Photo : Gracieuseté – Melanie Ouellette

Eh bien, j’ai étudié le développement international à l’Université du Nouveau-Brunswick. J’ai fait des études en sciences politiques et j’ai même obtenu un MBA. J’ai travaillé à la Bibliothèque et Archives Canada, et pendant tout ce temps, j’ai toujours cherché à rendre la science plus accessible. J’ai aussi travaillé dans des communautés autochtones. Pendant des années, j’ai cherché des opportunités de bénévolat qui correspondaient à mes valeurs, mais je ne trouvais rien qui me satisfaisait vraiment. Puis, un moment donné, j’ai assisté à une présentation du Dr. Robin Wall Kimmerer, l’auteure de « Braiding Sweetgrass », qui parlait des changements climatiques. Quelqu’un lui a demandé : « Le monde est en train de brûler, que pouvons-nous faire pour aider ? » Et elle a répondu : « Faites une liste de vos talents, puis trouvez quelque chose qui vous passionne. » Alors, ce soir-là, j’ai fait une liste de mes talents et j’ai réalisé que j’étais passionnée par la lutte contre les changements climatiques, la réconciliation avec les peuples autochtones et l’empowerment des femmes. La seule chose que je pouvais envisager de faire jour après jour, et pour laquelle j’étais suffisamment passionnée, c’était le jardinage. Alors, je me suis dit que le jardinage avec des plantes indigènes était quelque chose que je pourrais faire pour contribuer à ces trois causes. J’ai donc réfléchi aux raisons pour lesquelles les gens ne jardinaient pas immédiatement avec des plantes indigènes dans la région d’Ottawa (…) Le premier obstacle était l’accès aux graines, car il n’y avait personne vendant des semences dans la région. Le deuxième obstacle était le manque d’information sur la façon de jardiner avec des plantes indigènes. J’avais passé tout l’été à apprendre les techniques du jardinage en hiver, le calendrier des plantes indigènes, comment choisir les bonnes plantes, les bons endroits, où les acheter, les écosystèmes, etc. Ce sont là les deux principaux piliers. J’avais passé tout l’été à les comprendre. Mais pour la plupart des gens, non seulement ils n’avaient pas accès aux semences, mais ils devaient aussi apprendre comment faire. J’ai donc créé un groupe Facebook et Instagram pour partager ces connaissances. Comme la plupart des informations sur les bienfaits provenaient de scientifiques, j’ai essayé de les rendre plus accessibles en simplifiant de gros messages en messages clés plus petits, échelonnés dans le temps.

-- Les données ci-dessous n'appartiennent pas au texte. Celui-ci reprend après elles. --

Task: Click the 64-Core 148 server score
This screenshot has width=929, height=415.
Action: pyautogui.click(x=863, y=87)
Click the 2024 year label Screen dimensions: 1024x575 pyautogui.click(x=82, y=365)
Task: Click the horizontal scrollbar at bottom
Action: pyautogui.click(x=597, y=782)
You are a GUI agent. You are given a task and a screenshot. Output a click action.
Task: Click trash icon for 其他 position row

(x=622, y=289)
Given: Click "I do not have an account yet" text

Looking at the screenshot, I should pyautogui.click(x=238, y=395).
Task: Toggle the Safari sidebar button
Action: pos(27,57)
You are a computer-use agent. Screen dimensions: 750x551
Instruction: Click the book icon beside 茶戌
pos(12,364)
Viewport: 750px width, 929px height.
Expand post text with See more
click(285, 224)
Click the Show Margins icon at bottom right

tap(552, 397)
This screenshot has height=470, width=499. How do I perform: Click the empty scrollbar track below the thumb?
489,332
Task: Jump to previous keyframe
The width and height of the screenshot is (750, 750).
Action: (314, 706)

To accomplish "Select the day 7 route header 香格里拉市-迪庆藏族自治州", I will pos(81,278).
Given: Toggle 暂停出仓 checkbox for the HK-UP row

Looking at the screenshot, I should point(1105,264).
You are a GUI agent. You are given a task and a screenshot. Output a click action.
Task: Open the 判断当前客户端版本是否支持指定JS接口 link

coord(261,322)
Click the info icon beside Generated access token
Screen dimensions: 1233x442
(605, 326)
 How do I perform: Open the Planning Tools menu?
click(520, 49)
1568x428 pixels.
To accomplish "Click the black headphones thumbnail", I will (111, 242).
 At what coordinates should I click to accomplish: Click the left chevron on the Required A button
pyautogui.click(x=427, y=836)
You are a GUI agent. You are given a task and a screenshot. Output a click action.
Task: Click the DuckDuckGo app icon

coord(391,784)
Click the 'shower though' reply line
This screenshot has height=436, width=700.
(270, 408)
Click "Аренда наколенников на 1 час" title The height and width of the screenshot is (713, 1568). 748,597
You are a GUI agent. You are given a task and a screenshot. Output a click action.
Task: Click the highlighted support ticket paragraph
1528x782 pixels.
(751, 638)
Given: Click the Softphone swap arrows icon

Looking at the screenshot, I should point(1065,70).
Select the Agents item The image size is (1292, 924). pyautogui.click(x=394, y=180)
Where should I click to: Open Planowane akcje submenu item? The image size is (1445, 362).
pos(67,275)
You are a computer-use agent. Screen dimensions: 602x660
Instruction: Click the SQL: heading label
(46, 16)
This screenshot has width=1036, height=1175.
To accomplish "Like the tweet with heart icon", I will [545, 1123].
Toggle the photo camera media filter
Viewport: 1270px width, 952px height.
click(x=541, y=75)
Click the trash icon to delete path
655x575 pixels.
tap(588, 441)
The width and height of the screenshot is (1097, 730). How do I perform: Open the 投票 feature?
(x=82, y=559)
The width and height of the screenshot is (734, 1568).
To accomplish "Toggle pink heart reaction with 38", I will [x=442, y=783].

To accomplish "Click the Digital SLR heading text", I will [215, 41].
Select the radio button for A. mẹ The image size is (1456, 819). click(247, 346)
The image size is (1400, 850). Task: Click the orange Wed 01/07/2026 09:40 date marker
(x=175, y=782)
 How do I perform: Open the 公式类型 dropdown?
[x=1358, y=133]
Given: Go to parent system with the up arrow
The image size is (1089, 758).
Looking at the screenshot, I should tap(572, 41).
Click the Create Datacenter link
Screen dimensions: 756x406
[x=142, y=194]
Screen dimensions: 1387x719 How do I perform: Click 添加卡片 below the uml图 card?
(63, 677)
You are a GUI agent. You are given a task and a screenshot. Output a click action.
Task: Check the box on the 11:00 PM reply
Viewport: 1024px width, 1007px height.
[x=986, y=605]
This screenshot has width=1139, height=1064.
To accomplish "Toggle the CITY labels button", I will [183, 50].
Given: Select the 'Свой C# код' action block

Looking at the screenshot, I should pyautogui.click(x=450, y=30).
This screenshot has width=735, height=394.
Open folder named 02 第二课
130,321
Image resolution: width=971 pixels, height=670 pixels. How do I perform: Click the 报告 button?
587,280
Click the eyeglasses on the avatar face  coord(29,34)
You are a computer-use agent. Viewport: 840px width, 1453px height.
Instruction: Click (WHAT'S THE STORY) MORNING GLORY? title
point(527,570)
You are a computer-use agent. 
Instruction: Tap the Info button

Q2 – Pourquoi est-ce que la personne moyenne devrait se mettre au jardinage avec des fleurs sauvages ou des plantes indigènes ?

Il y a de nombreuses raisons à cela. Personnellement, je pense que nous, les humains, avons tous besoin de nous sentir connectés à la nature. C’est un besoin fondamental. Je pense qu’il est important d’offrir cette connexion à nos enfants. En milieu urbain, on trouve principalement du gazon, mais j’ai grandi à Saint-Basile, près d’un champ et d’une forêt, et j’ai été frappée par le fait que les enfants en milieu urbain n’avaient pas accès à la nature. Pour moi, c’est notre responsabilité de laisser un monde meilleur à ceux et celles qui viennent après nous. Nous sommes confrontés à des problèmes liés aux changements climatiques et à l’eau. Nous pouvons transformer nos villes en éponges grâce aux plantes, ce qui permet de réduire les ruissellements. Les municipalités se concentrent souvent sur la plantation d’arbres, mais elles négligent souvent les buissons et les fleurs, qui font partie intégrante de l’écosystème urbain. Donc, cela comble également une lacune qui n’est pas immédiatement prise en charge par les municipalités. En Ontario, nous sommes confrontés à un problème majeur d’approvisionnement en semences indigènes, que ce soit pour les arbres ou d’autres plantes. Il n’y a pas assez d’offre pour répondre à la demande. Donc, c’est aussi une façon de gérer l’offre de graines en encourageant les gens à s’impliquer. Enfin, il y a le problème général des changements climatiques, et en jardinant avec des plantes indigènes, les gens peuvent contribuer concrètement à résoudre ce problème. Ils peuvent voir des résultats dès la première année, ce qui aide à canaliser leur anxiété liée à l’environnement.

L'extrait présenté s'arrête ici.